You can build one with a 12v fan, a potentiometer and and magnets from a broken hard drive.


----------



## Quakes (8/2/17)

Hi @cloud-nine

Feel free to introduce yourself -> http://www.ecigssa.co.za/introduce-yourselves.t24/

I don't know where to buy one, but if you want to make one, see this link -> http://www.ecigssa.co.za/cheap-diy-magnetic-stirrer.t12051/

Reactions: Thanks 1


----------



## zadiac (8/2/17)

http://www.ecigssa.co.za/search/7954788/?q=magnetic+stirrer&t=post&o=relevance


----------



## KZOR (8/2/17)

http://brewmart.co.za/index.php?route=product/product&product_id=173&search=magnetic


----------



## andro (8/2/17)

cloud-nine said:


> Hi Guys, does anyone know where I can lay my hands on a magnetic stirrer?
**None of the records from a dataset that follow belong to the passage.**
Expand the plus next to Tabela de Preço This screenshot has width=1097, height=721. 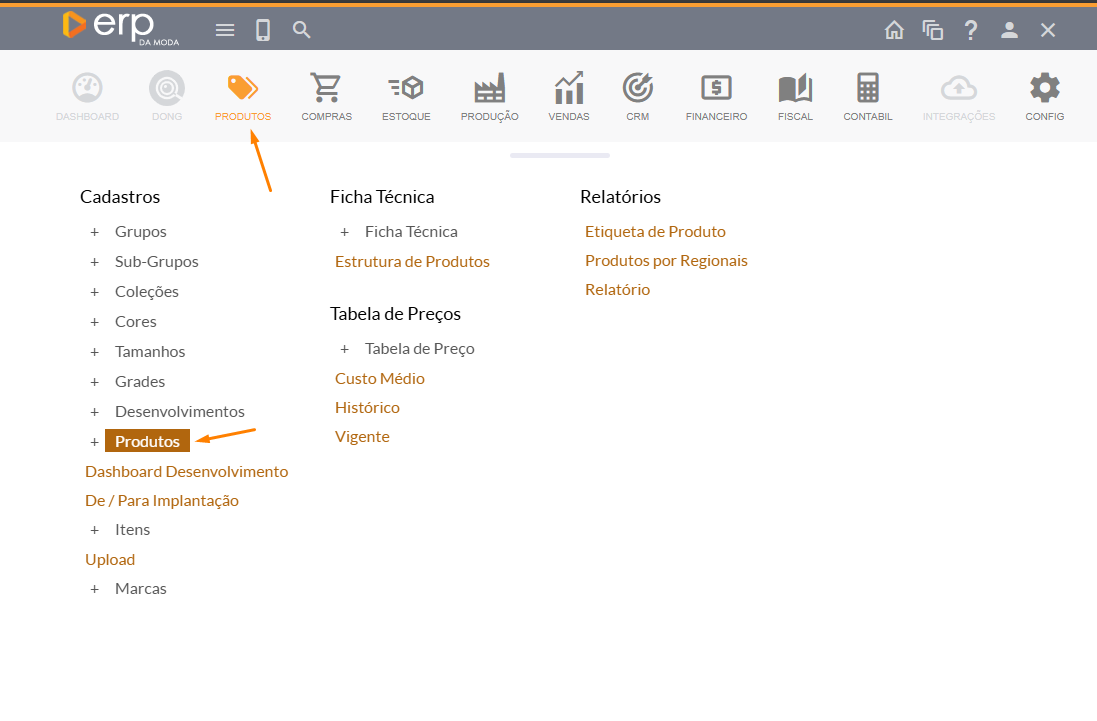coord(345,349)
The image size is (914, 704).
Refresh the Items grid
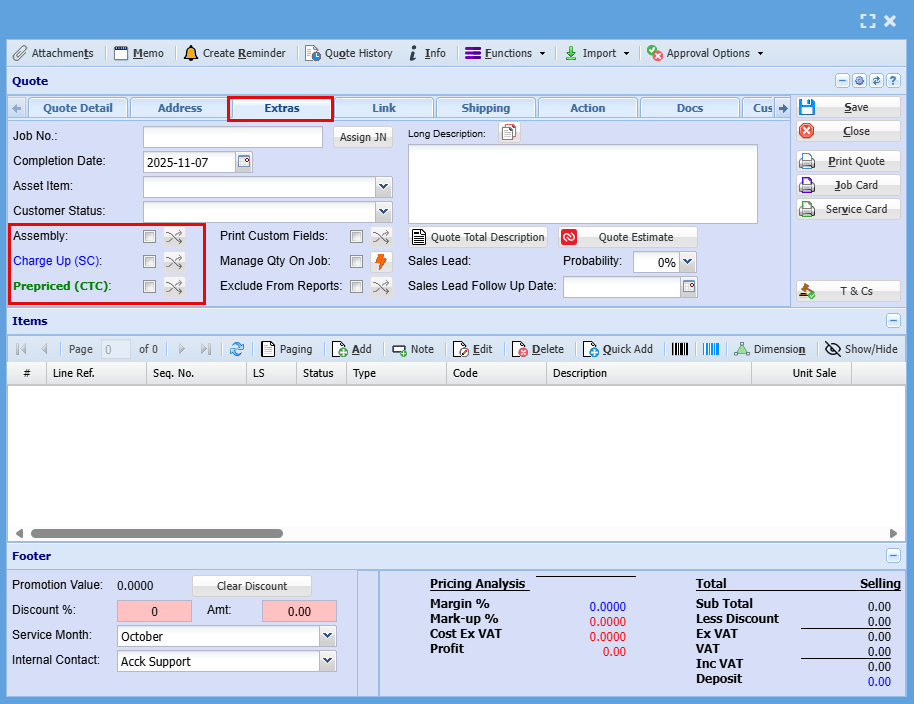pos(237,349)
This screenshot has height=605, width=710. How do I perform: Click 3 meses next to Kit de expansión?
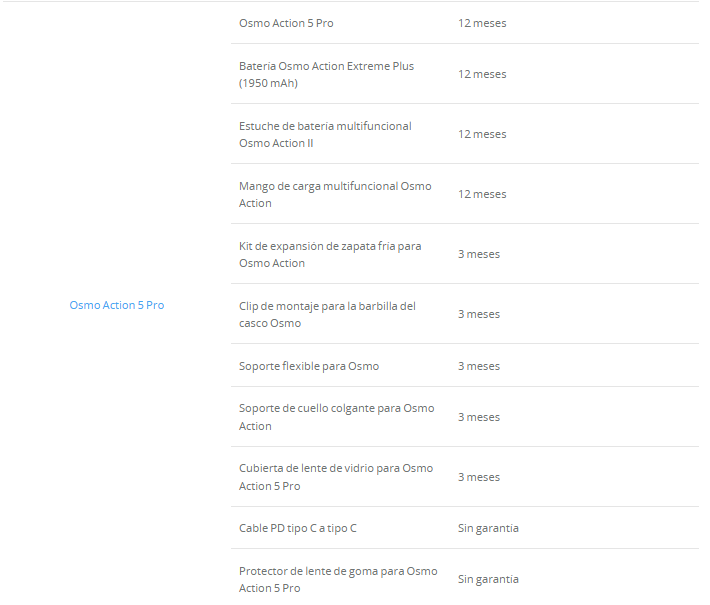(x=479, y=254)

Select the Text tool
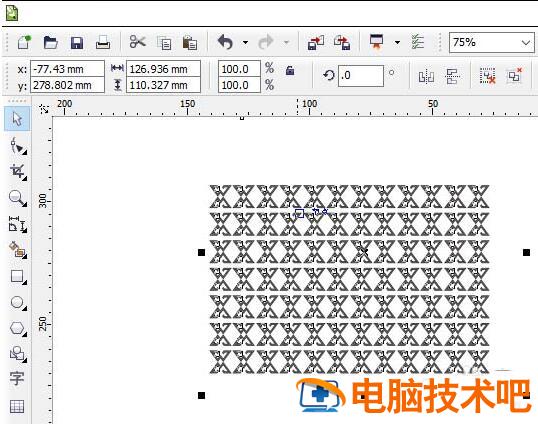tap(17, 379)
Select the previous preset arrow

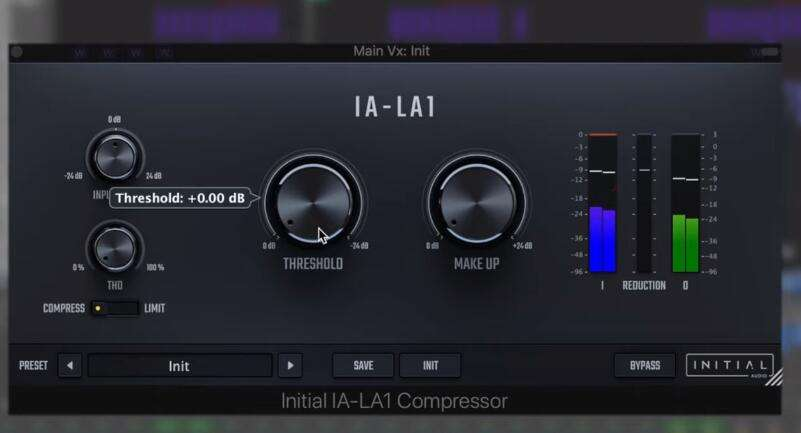pos(70,366)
Thanks


how good and big do you want ? max price? how many slots etc ?


----------



## igor (8/2/17)

Also keen on a good stirrer. Something that will do a litre of vg at a time


----------



## Junior (8/2/17)

I attempted making one, the real issue for me was getting the magnetic stirrer bar, you can't use one that's not coated see. And you need a decent computer fan, used a small one and blew it almost instantly. Gave up after some time because I could not find a strong enough magnet, i mix max vg so its like stirring jelly hahaha. At the moment i use a milk frother which is not perfect but it gets the job done.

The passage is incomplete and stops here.